To match only XML elements of name bar that do not have any namespace, use the following: {}bar.

Example:

<root
    xmlns="https://example.com/xml/purple"
    xmlns:blue="https://example.com/xml/blue"
    xmlns:red="https://example.com/xml/red">
        <blue:item>Blue</blue:item>
        <item xmlns="https://example.com/xml/blue">Also blue</item>
        <red:item>Red</red:item>
        <item>Purple</item>
</root>
>>> @xml_handle_element("root", "item")
... def handler_default(node):
...     yield ("default", node.text)

>>> @xml_handle_element("root", "{}item")
... def handler_nothing(node):
...     yield ("nothing", node.text)

>>> @xml_handle_element("root", "{https://example.com/xml/blue}item")
... def handler_blue(node):
...     yield ("blue", node.text)

>>> @xml_handle_element("root", "{https://example.com/xml/purple}item")
... def handler_purple(node):
...     yield ("purple", node.text)

>>> with open("colors.xml", "rb") as f:
...    for item in Parser(f).iter_from(
...        handler_default,
...        handler_nothing,
...        handler_blue,
...        handler_purple,
...    ):
...        print(item)
('blue', 'Blue')
('blue', 'Also blue')
('default', 'Red')
('purple', 'Purple')

Note

In the example above, handler_purple is used instead of handler_nothing for the item Purple because a default namespace has been attached to <root> with the attribute xmlns.

Namespaced attributes

When accessing the attributes of a node, you can use one of the following keys:

  • {https://example.com/xml/schema}bar to get the attribute bar with the namespace https://example.com/xml/schema;
  • {}bar to get the attribute bar without any namespace;
  • bar to get an attribute bar of any namespace.

Warning

The bar syntax always returns the attribute bar without any namespace if it exists.
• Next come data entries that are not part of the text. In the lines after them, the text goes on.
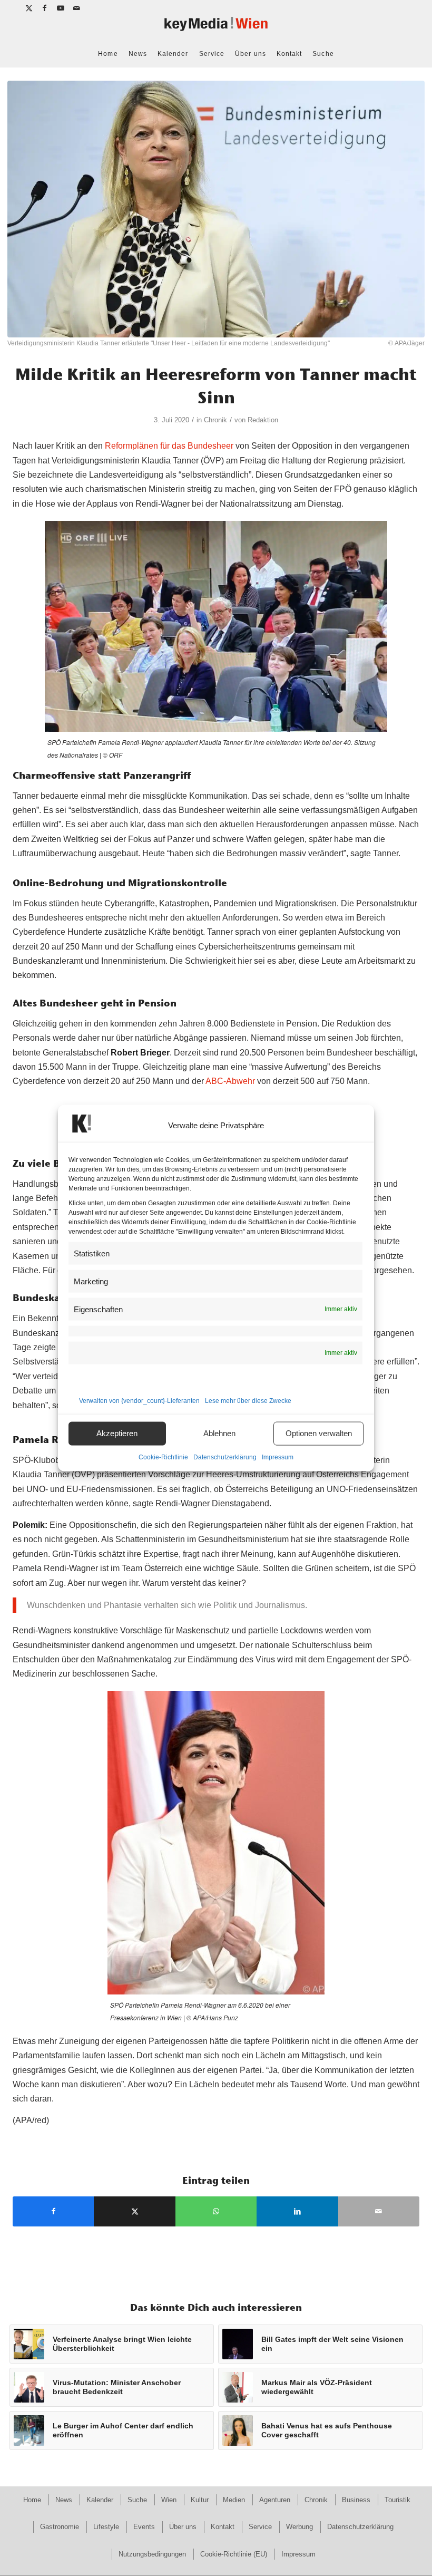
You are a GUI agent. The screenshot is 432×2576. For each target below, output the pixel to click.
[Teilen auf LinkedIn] (297, 2211)
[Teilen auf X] (134, 2211)
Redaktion (263, 420)
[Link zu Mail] (77, 8)
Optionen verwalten (319, 1433)
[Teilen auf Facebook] (53, 2211)
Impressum (277, 1456)
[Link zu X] (29, 8)
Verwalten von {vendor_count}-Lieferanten (139, 1400)
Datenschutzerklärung (225, 1456)
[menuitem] (108, 54)
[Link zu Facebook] (45, 8)
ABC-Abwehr (230, 1081)
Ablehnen (219, 1433)
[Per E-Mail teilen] (378, 2211)
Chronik (215, 420)
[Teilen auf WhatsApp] (216, 2211)
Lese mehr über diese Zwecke (248, 1400)
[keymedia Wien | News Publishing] (216, 28)
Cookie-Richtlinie (163, 1456)
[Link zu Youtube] (60, 8)
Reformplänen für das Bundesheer (169, 445)
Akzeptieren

However, if such an attribute does not exist but several attributes bar with various namespaces do exist, one of them will be returned. In that case, which attribute is returned is not guaranteed, and a warning is emitted accordingly.

Example:

<root
    xmlns="https://example.com/xml/purple"
    xmlns:blue="https://example.com/xml/blue"
    xmlns:red="https://example.com/xml/red">
        <item color="Green">Case 0</item>
        <item blue:color="Blue">Case 1</item>
        <item red:color="Red">Case 2</item>
        <item color="Green" blue:color="Blue" red:color="Red">Case 3</item>
</root>
>>> @xml_handle_element("root", "item")
... def handler(node):
...     yield node.text
...     yield ("default ns", node.attributes["color"])
...     yield ("no ns", node.attributes.get("{}color"))
...     yield ("blue ns", node.attributes.get("{https://example.com/xml/blue}color"))

>>> with open("attributes_ns.xml", "rb") as f:
...    for item in Parser(f).iter_from(handler):
...        print(item)
Case 0
('default ns', 'Green')
('no ns', 'Green')
('blue ns', None)
Case 1
('default ns', 'Blue')
('no ns', None)
('blue ns', 'Blue')
Case 2
('default ns', 'Red')
('no ns', None)
('blue ns', None)
Case 3
('default ns', 'Green')
('no ns', 'Green')
('blue ns', 'Blue')

Note

Contrary to XML elements, no default namespace apply to attributes: in the example, Green is matched by {}color instead of {https://example.com/xml/purple}color.